The Bank of Japan could change its zero-interest rate policy before figures confirm a recovery in private-sector demand, a member of the central bank’s policy-setting panel said Wednesday.
“It’s not the case that policy change cannot be done unless we confirm a recovery of personal spending and corporate capital spending with real figures,” policy board member Teizo Taya told business leaders in a speech.
There has been speculation in financial markets that the central bank may end its 15-month-old zero-interest rate policy, which it uses to guide the unsecured call-money rate close to zero.
BOJ Gov.
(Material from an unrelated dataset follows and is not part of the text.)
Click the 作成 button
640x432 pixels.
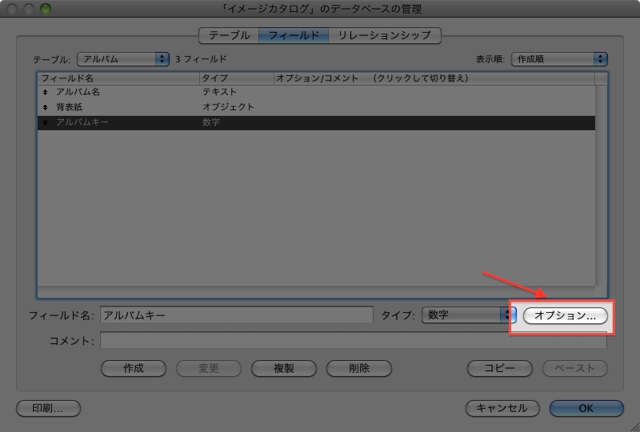pyautogui.click(x=133, y=368)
Masaru Hayami has said the central bank will maintain the zero-interest rate policy until fears of deflation are eliminated.
Hayami has said data on employment and wages could be used to determine whether the likelihood of deflation has reduced sufficiently. Taya took an optimistic view about employment and income, saying he expects a decline in the number of jobholders to cease, which will in turn lead to stable growth in income.
Taya said a tumble in U.S. stock prices, a fall in the value of the dollar, or a slowdown of the U.S. economy would be barriers to a decision by the BOJ to abandon the zero-interest rate policy.
But the possibility is high that the U.S. economy will attain a soft landing without major trouble, he said.
Taya shrugged off suggestions that an end to the zero-interest rate policy could trigger a collapse of the U.S. stock market.
“The inflow of capital from Europe to the United States is far bigger (than from Japan), so if something happens it would be because of irregularities in the flow of capital between the U.S. and Europe,” Taya said.